## WHAT YOU ARE ASKED TO DO
Using the records below, reproduce exactly the lines from the one containing "This screenshot has width=1407, height=840." through the end, and nothing more; skip the images.

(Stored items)

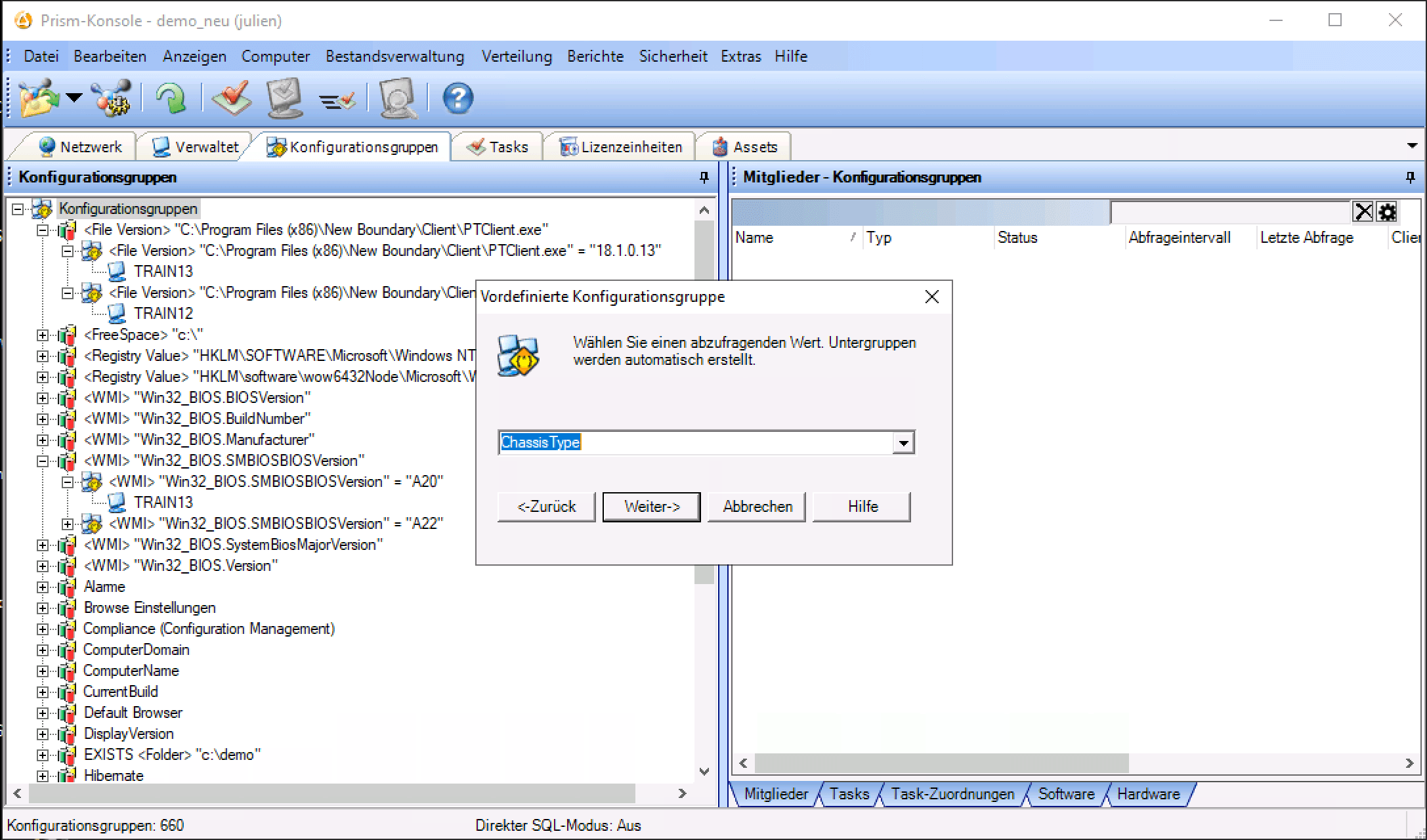Clear the filter with the X icon
1427x840 pixels.
pos(1363,212)
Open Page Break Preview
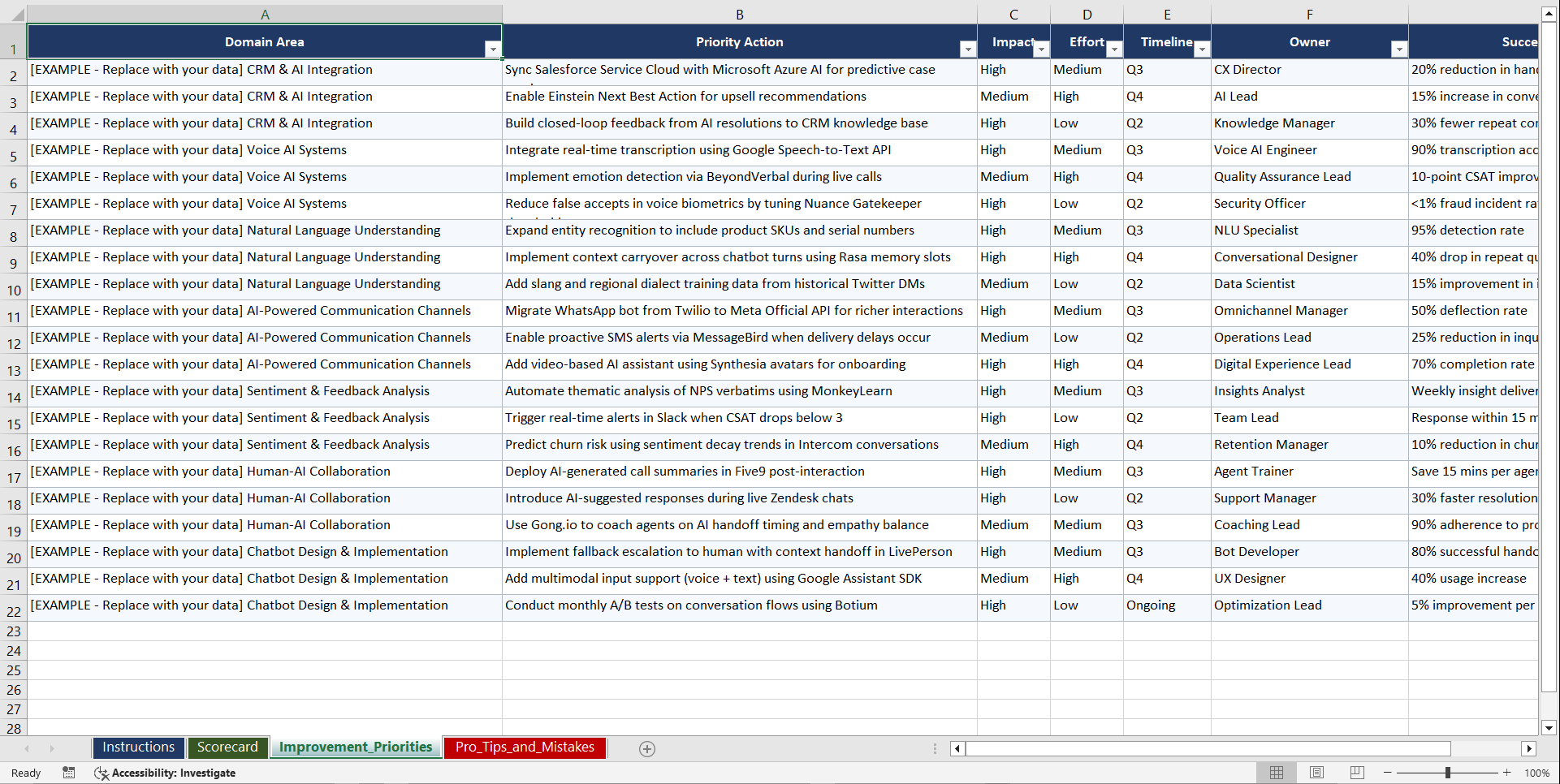Screen dimensions: 1560x784 tap(1357, 773)
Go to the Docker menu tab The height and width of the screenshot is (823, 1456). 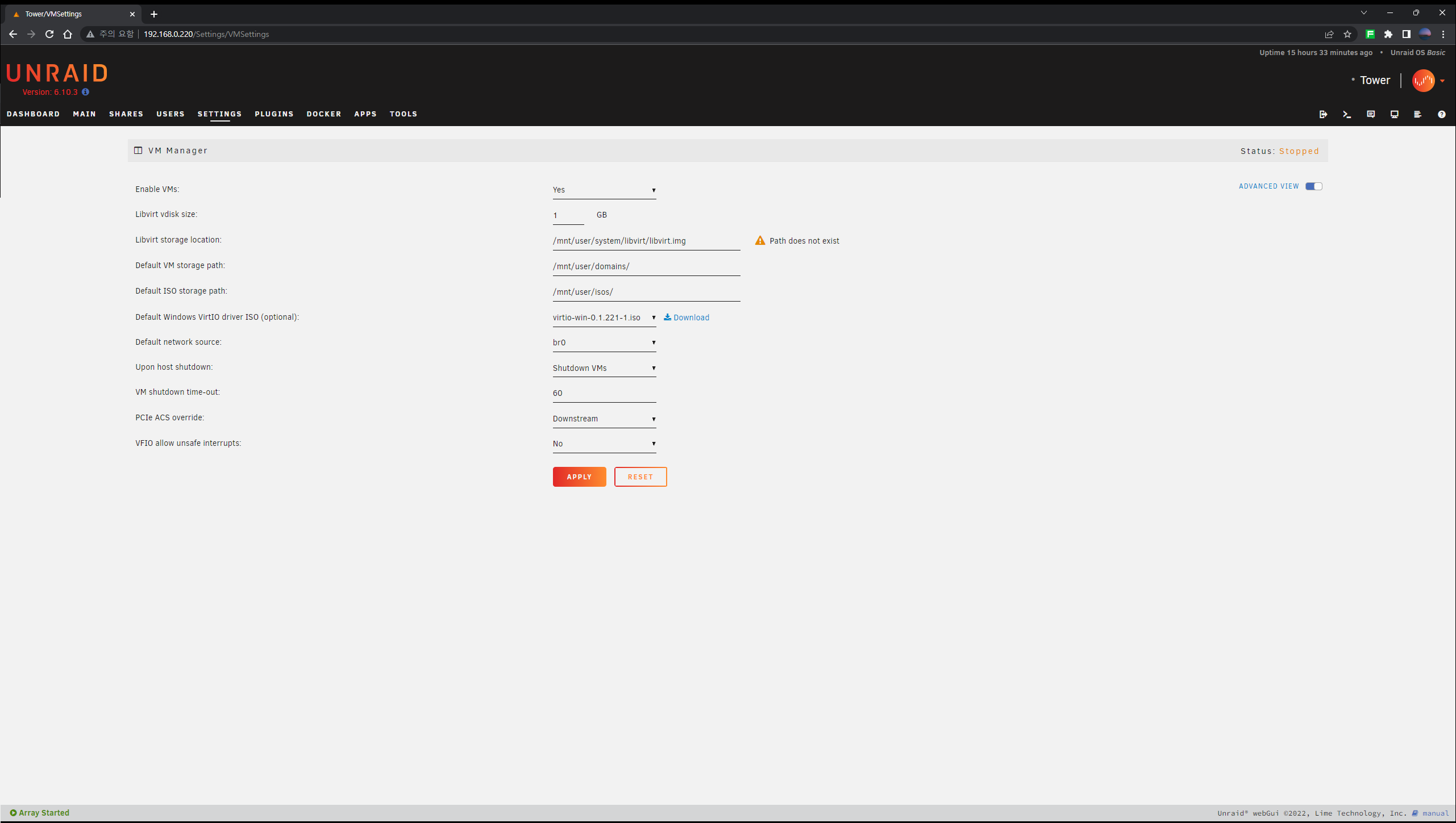tap(324, 114)
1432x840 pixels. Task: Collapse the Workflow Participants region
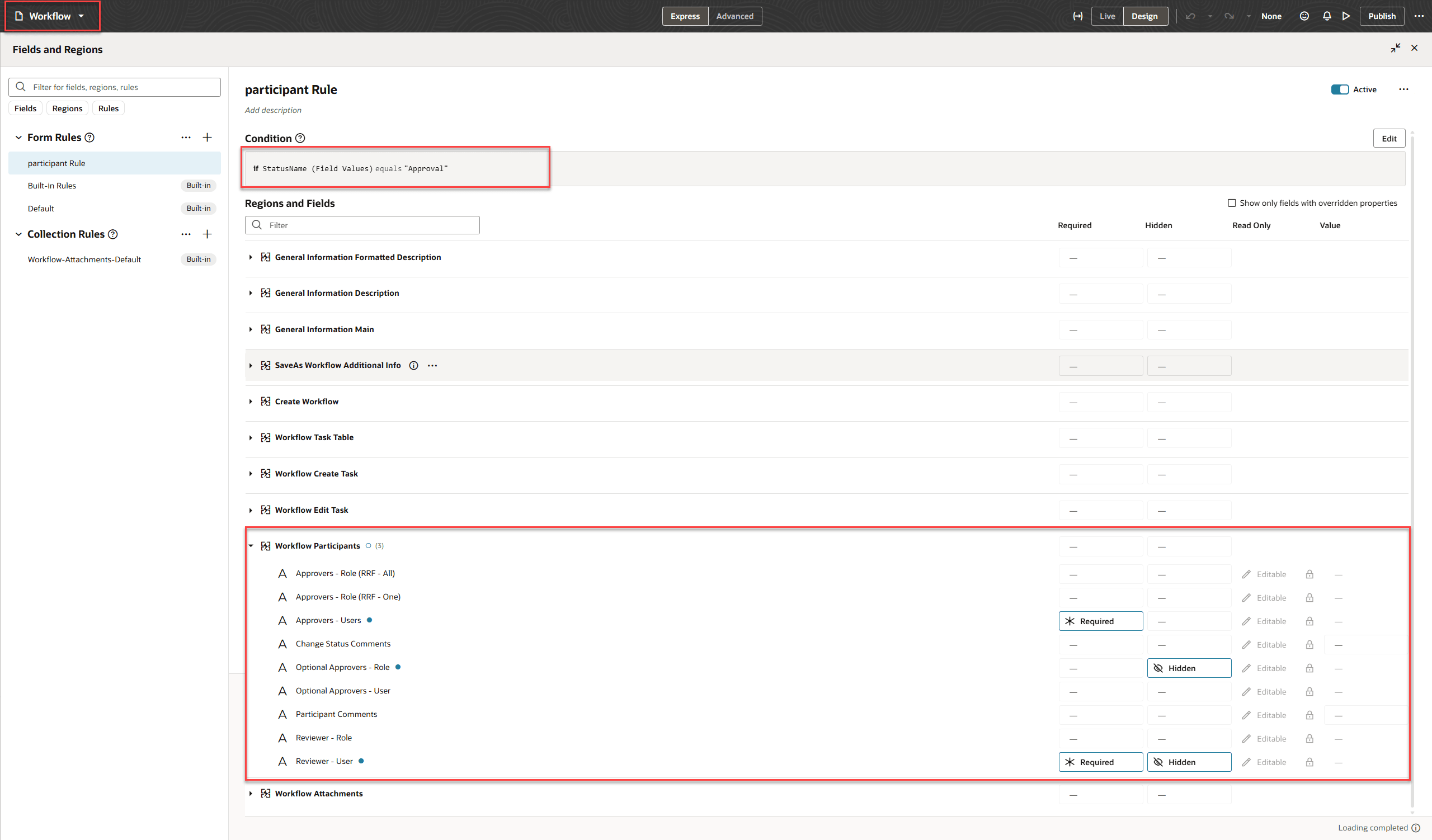point(251,545)
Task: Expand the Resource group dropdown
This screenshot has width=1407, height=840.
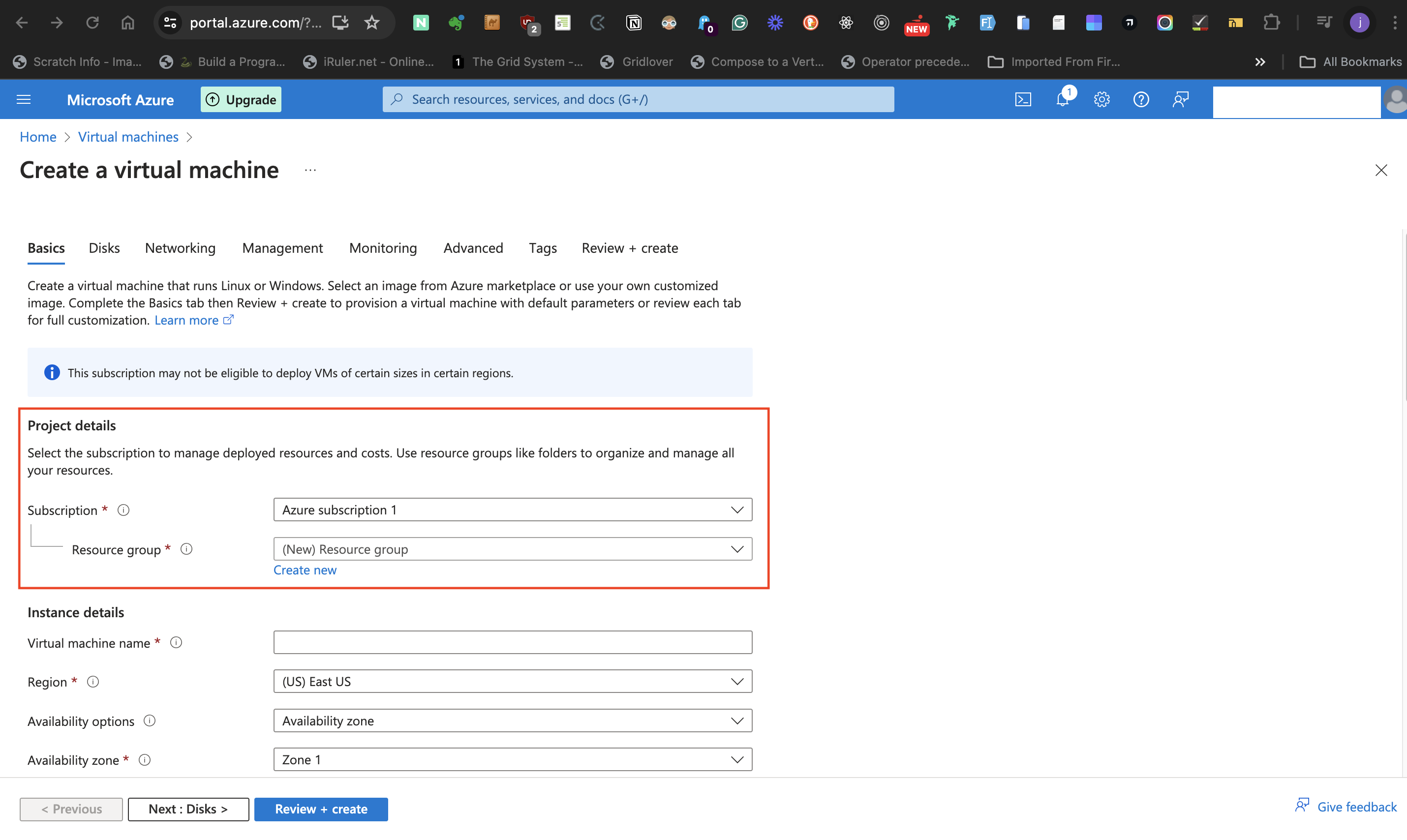Action: pyautogui.click(x=513, y=549)
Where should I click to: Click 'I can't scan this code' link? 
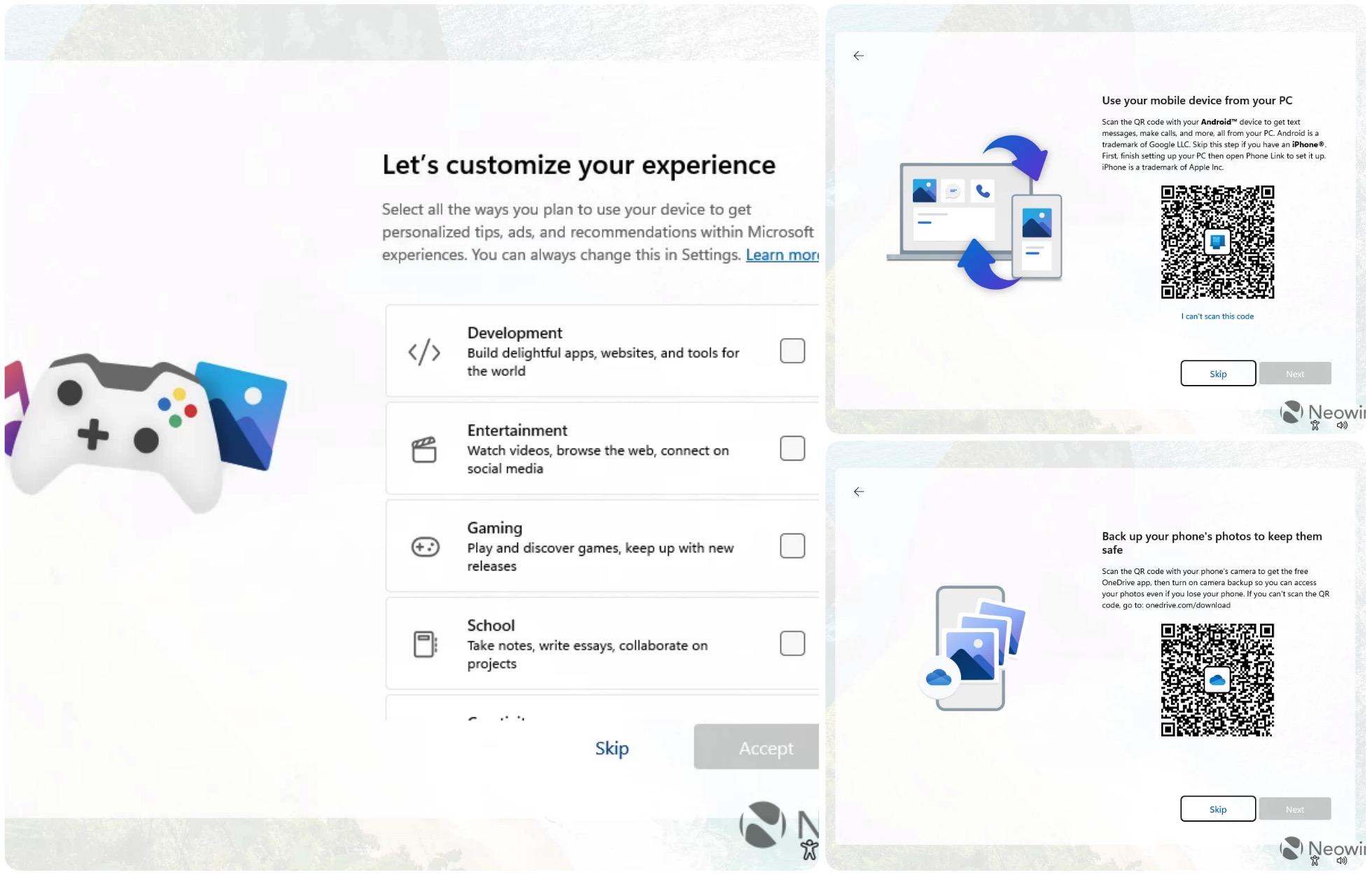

## SOLUTION TO THIS PROBLEM
This screenshot has width=1407, height=840.
Action: pyautogui.click(x=513, y=549)
Where should I click to: Click 'I can't scan this code' link? 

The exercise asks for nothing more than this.